This past week Texas experienced devastation after a gunman opened fire on churchgoers this past Sunday. The gunman, Devin Patrick Kelly, killed 26 people and then led police on a chase culminating in his death from what authorities believe may have been a self-inflicted gunshot wound.
The events of November 5, 2017 occurred about a month after the mass shooting in Las Vegas, which was the country's deadliest. The Las Vegas shooting occurred when a gunman opened fire on an outdoor concert from his hotel room above. The incident in Sutherland Springs was the deadliest in the history of Texas.

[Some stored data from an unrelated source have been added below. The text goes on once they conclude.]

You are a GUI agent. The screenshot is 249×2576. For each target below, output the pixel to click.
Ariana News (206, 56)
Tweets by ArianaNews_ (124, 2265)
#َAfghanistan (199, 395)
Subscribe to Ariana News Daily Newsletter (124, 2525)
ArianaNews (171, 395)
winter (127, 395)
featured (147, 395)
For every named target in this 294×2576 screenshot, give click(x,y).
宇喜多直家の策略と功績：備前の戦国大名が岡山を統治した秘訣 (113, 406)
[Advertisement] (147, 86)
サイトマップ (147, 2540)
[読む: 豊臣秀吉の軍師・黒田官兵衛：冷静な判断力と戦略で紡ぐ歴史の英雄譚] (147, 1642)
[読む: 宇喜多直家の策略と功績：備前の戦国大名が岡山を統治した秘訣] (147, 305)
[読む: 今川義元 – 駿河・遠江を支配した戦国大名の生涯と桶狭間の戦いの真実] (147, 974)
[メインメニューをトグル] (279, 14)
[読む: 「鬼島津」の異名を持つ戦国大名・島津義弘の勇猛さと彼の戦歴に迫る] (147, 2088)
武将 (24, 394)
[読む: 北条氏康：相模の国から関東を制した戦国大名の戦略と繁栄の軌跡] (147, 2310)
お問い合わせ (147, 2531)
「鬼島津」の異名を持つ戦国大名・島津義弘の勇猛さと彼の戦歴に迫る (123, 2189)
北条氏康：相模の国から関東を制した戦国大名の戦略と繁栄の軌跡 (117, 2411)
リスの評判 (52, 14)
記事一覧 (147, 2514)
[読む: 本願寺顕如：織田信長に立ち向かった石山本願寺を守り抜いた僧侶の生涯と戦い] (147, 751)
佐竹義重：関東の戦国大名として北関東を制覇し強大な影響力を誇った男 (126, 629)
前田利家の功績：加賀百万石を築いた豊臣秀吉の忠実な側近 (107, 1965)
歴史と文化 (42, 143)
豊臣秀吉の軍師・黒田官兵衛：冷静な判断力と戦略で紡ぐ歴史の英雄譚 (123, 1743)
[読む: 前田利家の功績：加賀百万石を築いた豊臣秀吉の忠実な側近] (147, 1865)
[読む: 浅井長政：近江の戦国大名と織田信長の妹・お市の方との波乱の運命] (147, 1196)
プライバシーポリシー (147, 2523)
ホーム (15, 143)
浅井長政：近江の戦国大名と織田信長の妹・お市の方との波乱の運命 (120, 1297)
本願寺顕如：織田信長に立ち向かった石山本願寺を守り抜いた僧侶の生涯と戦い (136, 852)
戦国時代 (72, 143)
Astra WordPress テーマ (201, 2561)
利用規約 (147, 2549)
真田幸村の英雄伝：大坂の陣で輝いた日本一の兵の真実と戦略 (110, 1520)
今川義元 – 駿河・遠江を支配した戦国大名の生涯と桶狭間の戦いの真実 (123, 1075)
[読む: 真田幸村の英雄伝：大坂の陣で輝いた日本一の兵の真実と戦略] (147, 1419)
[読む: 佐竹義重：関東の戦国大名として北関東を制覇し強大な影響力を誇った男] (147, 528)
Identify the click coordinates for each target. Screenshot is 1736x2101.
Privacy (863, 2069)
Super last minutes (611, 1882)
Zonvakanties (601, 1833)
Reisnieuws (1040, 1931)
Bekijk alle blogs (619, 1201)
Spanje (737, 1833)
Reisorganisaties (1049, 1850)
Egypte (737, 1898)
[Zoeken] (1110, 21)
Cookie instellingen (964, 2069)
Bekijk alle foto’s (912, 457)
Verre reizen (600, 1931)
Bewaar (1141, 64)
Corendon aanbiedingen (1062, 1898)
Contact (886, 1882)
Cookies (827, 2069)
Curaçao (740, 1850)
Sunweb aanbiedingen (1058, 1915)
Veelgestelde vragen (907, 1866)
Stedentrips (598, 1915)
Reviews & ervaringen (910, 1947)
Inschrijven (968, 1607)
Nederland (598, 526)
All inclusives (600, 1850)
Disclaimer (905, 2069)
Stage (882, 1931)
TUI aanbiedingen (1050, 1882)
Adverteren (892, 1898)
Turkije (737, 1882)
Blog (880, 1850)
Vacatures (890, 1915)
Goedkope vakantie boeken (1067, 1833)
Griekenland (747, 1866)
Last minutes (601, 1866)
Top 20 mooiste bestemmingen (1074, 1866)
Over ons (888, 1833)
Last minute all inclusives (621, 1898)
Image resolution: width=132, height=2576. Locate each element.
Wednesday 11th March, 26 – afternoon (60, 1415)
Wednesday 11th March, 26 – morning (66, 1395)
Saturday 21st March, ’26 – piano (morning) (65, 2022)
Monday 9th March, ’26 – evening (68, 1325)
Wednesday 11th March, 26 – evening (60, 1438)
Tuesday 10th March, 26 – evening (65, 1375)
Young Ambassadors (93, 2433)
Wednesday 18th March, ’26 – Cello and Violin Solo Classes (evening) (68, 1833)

The fallout from this event will continue for the months and years to come. Shortly after the shooting, it was revealed that Devin Patrick Kelly had a past domestic assault when he was in the Air Force. The Air Force convicted Kelly of domestic assault after he beat his wife and stepson. He entered into a plea deal and agreed to one year of confinement and was discharged for bad conduct.
So how did Devin Patrick Kelly legally obtain a gun?
In 1996, Congress passed legislation which made it illegal for anyone convicted of domestic abuse to purchase a gun. A conviction for domestic assault clearly made Kelly ineligible to purchase a firearm, but the information from his Air Force conviction had not been entered into the National Criminal Information Center.
Some experts have found a link between past domestic abuse incidents in the background of mass shooters. The fact that this information is not reported to the national database consistently and comprehensively, means there are others that have very likely slipped through this federal requirement.
Part of the explanation for the lack of reporting to the National Criminal Information Center may be that military justice and punishment doesn't always translate well to the civilian criminal justice sphere. Whatever the explanation for the breach in protocol, it is clear that the policies and procedures in place need to be reevaluated.